***** Extracted records

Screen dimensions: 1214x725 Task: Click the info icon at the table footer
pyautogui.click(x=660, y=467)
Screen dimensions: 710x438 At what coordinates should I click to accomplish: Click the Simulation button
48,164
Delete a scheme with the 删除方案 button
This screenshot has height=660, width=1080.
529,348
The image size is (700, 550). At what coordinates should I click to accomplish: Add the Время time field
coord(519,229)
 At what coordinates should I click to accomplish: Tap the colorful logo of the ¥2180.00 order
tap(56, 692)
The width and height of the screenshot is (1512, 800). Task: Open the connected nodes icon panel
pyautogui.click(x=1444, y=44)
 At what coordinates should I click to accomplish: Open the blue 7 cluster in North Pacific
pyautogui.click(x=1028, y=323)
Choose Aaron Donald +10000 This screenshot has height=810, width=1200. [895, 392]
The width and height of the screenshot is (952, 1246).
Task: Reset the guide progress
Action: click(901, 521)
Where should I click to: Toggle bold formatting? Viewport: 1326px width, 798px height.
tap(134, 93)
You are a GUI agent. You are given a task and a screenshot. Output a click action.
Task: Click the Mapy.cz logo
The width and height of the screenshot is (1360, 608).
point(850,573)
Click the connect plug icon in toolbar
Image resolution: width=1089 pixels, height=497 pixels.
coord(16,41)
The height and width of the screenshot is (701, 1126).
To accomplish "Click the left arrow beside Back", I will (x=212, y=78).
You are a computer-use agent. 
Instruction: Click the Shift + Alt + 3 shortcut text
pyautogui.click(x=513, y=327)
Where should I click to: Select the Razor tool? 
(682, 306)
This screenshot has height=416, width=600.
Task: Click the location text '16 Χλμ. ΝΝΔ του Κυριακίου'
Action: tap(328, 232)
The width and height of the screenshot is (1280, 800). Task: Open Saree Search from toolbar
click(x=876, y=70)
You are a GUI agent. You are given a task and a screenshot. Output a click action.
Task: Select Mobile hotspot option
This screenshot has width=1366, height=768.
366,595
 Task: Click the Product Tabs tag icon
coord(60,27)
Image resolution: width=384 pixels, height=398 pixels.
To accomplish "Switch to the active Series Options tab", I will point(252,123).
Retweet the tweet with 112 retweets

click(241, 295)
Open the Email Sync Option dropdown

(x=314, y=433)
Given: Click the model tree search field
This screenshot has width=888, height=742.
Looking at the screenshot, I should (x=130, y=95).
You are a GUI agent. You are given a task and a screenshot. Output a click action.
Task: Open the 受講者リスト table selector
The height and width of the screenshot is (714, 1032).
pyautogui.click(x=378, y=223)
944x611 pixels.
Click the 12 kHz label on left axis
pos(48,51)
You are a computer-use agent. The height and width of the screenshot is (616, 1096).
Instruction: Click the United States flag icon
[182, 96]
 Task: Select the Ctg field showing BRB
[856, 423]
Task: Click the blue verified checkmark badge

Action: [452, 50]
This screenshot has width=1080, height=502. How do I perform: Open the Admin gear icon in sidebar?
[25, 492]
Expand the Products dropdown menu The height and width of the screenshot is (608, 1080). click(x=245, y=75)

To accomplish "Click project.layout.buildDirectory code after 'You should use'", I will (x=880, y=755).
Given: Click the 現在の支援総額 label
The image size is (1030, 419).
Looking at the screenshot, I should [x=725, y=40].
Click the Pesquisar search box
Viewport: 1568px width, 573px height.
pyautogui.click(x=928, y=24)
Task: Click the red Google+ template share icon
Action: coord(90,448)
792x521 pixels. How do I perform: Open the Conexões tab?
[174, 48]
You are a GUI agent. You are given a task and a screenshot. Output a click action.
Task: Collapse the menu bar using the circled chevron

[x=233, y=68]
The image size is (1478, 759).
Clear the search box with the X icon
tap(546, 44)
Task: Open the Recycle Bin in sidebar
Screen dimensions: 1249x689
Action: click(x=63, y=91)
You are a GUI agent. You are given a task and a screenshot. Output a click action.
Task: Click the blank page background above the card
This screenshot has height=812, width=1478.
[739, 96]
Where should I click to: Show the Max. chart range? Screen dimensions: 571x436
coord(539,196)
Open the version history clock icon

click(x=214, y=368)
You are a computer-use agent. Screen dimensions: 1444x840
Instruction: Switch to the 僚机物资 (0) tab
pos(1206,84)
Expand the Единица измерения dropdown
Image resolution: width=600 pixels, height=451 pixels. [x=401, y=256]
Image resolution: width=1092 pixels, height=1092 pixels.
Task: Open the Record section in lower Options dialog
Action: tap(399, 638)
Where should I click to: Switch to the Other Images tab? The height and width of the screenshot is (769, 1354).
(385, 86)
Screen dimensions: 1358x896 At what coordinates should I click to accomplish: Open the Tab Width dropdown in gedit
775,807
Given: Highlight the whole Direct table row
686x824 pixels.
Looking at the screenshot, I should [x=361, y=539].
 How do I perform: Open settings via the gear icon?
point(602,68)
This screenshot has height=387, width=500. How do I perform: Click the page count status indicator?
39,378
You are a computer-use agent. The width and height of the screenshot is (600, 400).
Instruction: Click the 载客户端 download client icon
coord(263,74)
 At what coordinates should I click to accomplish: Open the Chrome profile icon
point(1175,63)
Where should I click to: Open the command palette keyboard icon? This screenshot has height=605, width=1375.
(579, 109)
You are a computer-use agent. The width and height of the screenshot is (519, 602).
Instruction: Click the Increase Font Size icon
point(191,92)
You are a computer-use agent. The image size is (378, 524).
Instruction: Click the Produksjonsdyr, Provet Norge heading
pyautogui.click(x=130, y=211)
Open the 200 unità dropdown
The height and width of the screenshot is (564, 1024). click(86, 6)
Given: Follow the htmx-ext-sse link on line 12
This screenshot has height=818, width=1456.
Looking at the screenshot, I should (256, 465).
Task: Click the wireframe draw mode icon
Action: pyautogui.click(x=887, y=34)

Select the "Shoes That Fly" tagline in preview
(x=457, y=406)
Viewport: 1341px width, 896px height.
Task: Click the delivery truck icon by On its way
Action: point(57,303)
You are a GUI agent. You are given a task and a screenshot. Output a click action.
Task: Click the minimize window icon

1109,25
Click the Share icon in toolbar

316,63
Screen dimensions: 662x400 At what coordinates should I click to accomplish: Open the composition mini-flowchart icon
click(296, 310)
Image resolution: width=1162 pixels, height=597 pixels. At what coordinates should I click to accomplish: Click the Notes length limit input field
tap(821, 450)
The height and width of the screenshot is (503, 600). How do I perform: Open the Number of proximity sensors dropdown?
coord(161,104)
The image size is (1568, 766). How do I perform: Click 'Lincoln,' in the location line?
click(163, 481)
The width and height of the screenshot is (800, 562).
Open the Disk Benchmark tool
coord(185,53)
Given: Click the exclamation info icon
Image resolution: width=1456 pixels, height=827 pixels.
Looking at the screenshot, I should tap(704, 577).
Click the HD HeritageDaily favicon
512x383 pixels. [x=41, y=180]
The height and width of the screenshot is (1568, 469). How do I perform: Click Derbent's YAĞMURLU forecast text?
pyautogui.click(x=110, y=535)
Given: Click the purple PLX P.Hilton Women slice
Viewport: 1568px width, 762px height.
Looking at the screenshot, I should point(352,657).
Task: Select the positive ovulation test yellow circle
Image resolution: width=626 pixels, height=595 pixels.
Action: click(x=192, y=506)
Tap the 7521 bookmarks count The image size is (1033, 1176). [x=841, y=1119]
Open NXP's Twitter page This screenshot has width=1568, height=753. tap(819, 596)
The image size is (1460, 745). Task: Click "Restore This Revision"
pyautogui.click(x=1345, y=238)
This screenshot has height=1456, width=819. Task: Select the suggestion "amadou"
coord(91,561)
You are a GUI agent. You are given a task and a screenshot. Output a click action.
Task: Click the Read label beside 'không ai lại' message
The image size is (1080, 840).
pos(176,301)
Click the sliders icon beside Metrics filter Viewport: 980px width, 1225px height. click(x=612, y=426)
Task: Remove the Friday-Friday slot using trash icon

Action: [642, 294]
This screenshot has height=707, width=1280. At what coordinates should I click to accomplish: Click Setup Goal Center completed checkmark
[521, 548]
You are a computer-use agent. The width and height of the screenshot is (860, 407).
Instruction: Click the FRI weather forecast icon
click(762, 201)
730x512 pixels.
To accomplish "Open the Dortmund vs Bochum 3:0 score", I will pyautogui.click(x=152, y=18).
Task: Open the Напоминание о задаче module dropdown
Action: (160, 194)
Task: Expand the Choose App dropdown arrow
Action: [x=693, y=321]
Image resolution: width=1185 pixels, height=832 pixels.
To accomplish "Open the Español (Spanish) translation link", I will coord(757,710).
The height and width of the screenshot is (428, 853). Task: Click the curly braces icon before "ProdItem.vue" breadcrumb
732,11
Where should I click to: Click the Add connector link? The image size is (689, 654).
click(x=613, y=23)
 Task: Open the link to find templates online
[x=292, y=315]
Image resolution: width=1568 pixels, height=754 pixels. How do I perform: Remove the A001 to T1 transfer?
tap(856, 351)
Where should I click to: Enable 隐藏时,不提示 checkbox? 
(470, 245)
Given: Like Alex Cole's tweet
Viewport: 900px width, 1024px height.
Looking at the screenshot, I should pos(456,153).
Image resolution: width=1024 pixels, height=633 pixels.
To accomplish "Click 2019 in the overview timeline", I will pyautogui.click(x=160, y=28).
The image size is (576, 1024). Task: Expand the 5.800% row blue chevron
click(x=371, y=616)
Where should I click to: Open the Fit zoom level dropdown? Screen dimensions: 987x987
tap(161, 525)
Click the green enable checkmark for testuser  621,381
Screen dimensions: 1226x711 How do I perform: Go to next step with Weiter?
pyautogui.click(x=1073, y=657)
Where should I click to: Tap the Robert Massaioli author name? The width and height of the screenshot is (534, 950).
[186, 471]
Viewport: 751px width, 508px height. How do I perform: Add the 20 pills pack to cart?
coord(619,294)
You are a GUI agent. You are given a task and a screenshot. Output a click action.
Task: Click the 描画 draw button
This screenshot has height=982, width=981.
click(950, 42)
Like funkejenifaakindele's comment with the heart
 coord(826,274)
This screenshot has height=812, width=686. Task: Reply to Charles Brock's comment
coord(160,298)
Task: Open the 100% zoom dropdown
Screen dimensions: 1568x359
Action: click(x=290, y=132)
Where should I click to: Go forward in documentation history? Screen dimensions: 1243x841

**********

*What to produce*. Return, word for word, the lines of the data above from the line with "This screenshot has width=1366, height=768." through the line with "Given: Click the 現在の支援総額 label", inclusive.

*Exercise output*.
This screenshot has width=1366, height=768.
366,595
 Task: Click the Product Tabs tag icon
coord(60,27)
Image resolution: width=384 pixels, height=398 pixels.
To accomplish "Switch to the active Series Options tab", I will point(252,123).
Retweet the tweet with 112 retweets

click(241, 295)
Open the Email Sync Option dropdown

(x=314, y=433)
Given: Click the model tree search field
This screenshot has width=888, height=742.
Looking at the screenshot, I should (x=130, y=95).
You are a GUI agent. You are given a task and a screenshot. Output a click action.
Task: Open the 受講者リスト table selector
The height and width of the screenshot is (714, 1032).
pyautogui.click(x=378, y=223)
944x611 pixels.
Click the 12 kHz label on left axis
pos(48,51)
You are a computer-use agent. The height and width of the screenshot is (616, 1096).
Instruction: Click the United States flag icon
[182, 96]
 Task: Select the Ctg field showing BRB
[856, 423]
Task: Click the blue verified checkmark badge

Action: [452, 50]
This screenshot has width=1080, height=502. How do I perform: Open the Admin gear icon in sidebar?
[25, 492]
Expand the Products dropdown menu The height and width of the screenshot is (608, 1080). click(x=245, y=75)

To accomplish "Click project.layout.buildDirectory code after 'You should use'", I will (x=880, y=755).
Given: Click the 現在の支援総額 label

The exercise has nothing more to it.